Go through the material and copy each line that includes "agent".
-.-.-
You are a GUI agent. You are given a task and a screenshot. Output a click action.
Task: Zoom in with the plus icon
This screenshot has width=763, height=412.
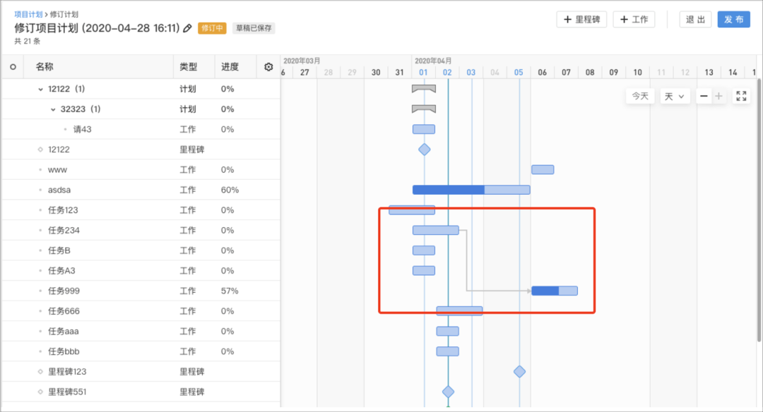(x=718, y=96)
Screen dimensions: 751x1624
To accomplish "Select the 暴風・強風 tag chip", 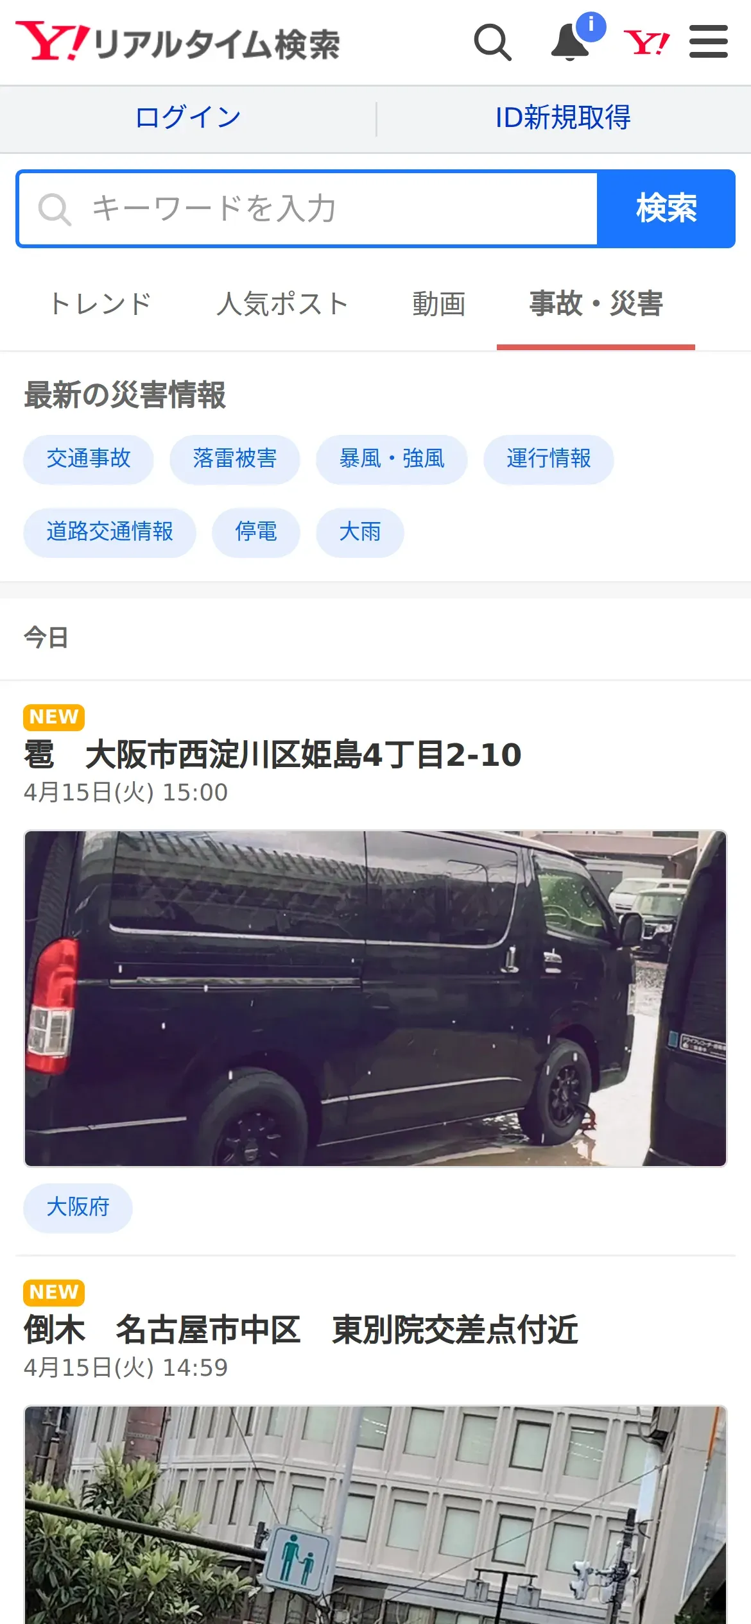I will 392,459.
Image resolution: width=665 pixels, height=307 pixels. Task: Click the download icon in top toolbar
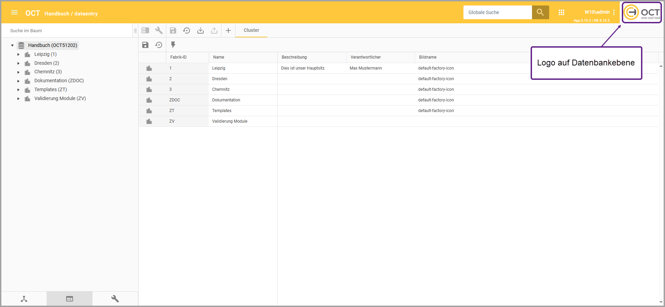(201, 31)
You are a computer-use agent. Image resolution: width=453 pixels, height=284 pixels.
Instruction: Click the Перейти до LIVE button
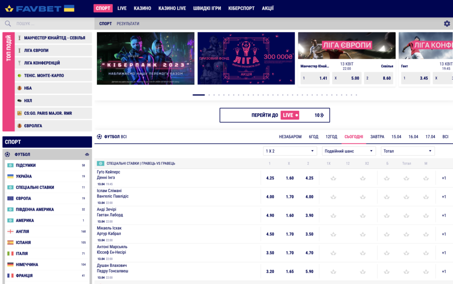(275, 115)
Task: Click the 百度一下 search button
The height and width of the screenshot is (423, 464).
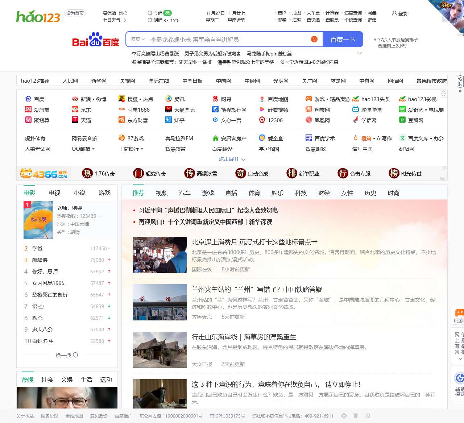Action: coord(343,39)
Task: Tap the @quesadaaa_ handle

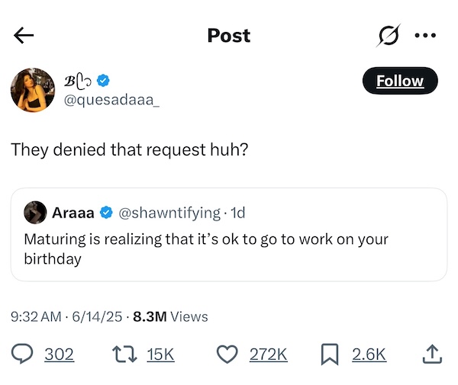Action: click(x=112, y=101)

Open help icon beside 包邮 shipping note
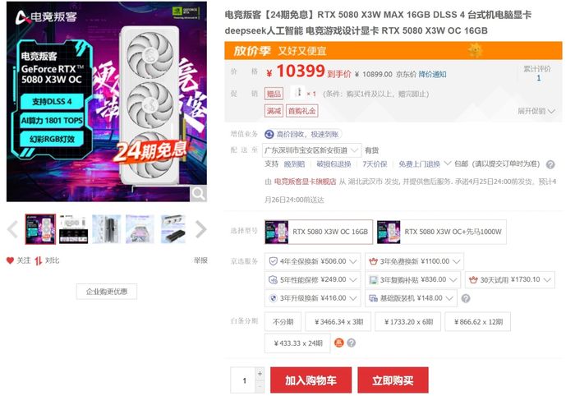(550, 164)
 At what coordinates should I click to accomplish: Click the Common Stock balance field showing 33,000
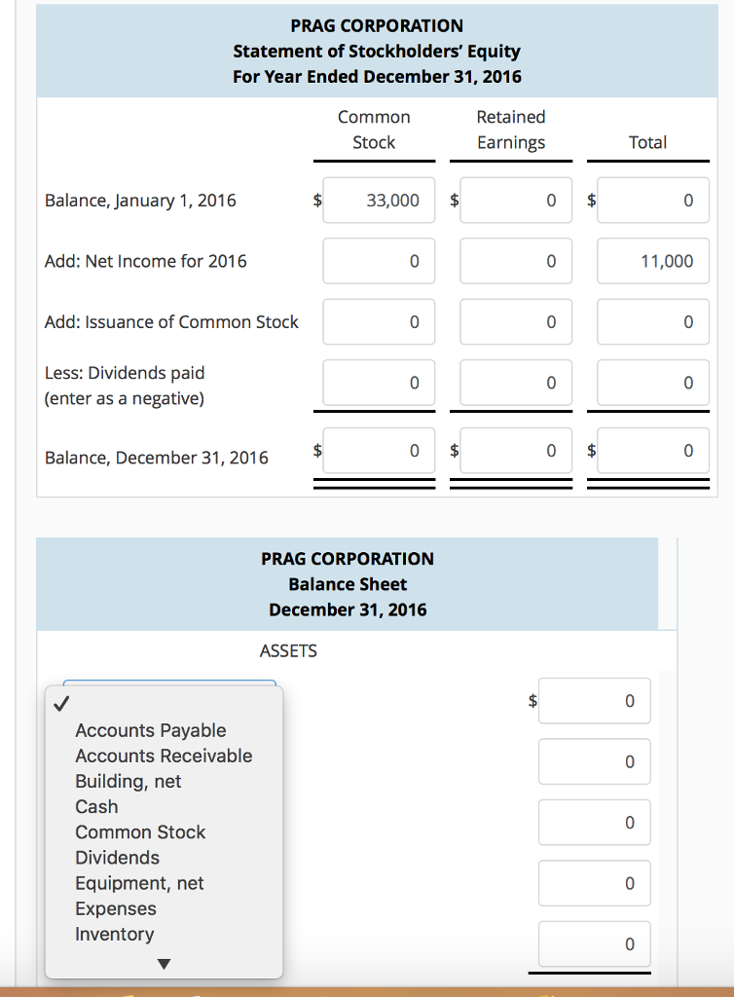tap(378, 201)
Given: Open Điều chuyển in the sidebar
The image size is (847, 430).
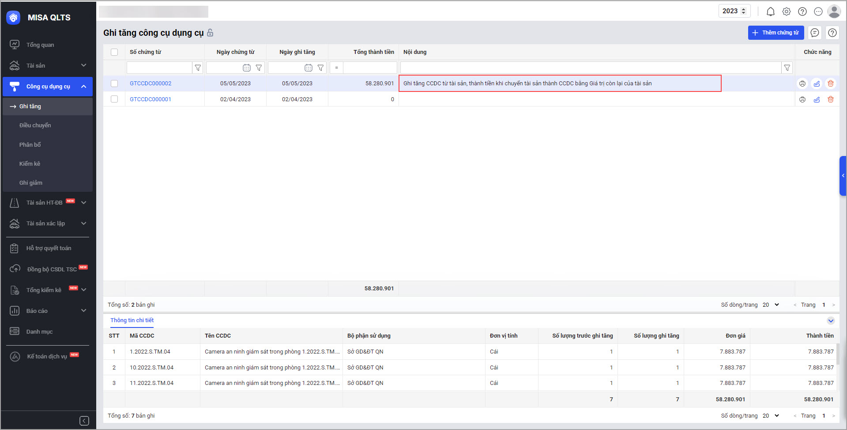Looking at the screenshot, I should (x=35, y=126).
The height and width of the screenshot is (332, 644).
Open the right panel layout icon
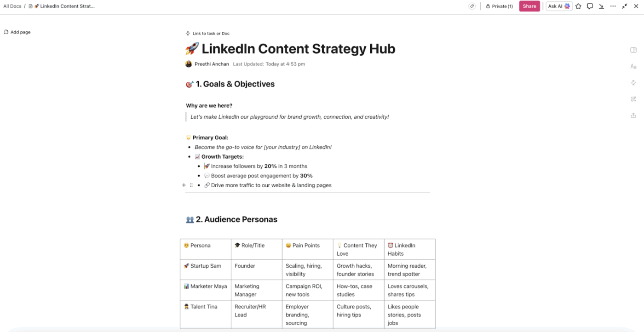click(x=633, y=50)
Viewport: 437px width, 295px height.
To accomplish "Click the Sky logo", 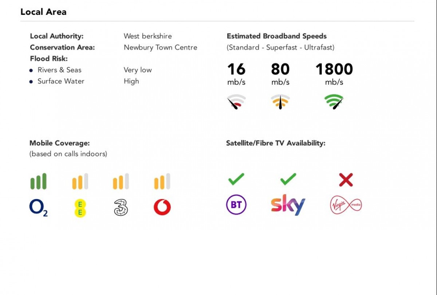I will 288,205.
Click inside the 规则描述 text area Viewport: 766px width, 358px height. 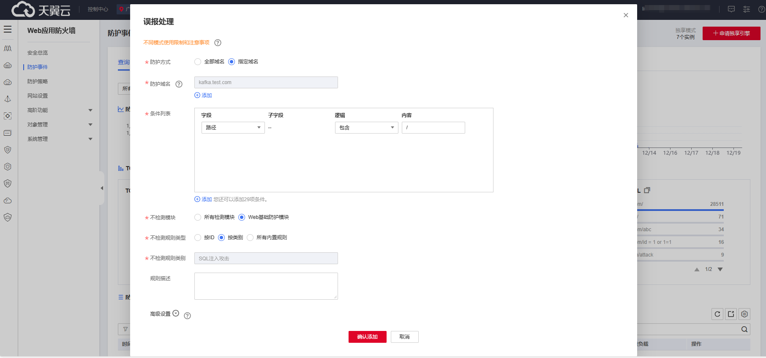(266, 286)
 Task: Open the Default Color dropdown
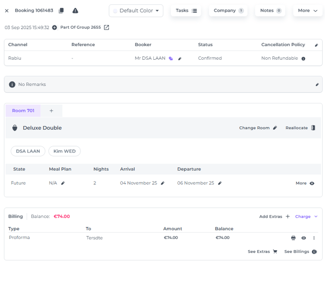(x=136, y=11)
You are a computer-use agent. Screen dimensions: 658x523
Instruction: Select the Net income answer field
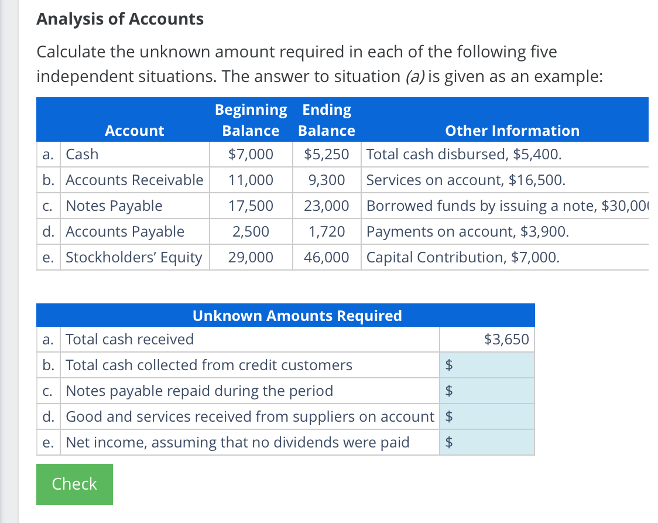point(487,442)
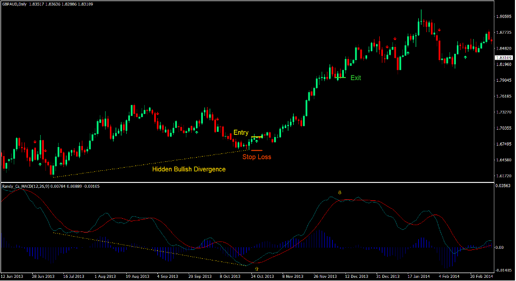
-.-.-
*Answer for the task:*
You are a GUI agent. You are given a task and a screenshot. Output a click action.
You are a computer-use agent. Image resolution: width=453 pixels, height=284 pixels.
You are a computer-use agent. Screen dimensions: 658x523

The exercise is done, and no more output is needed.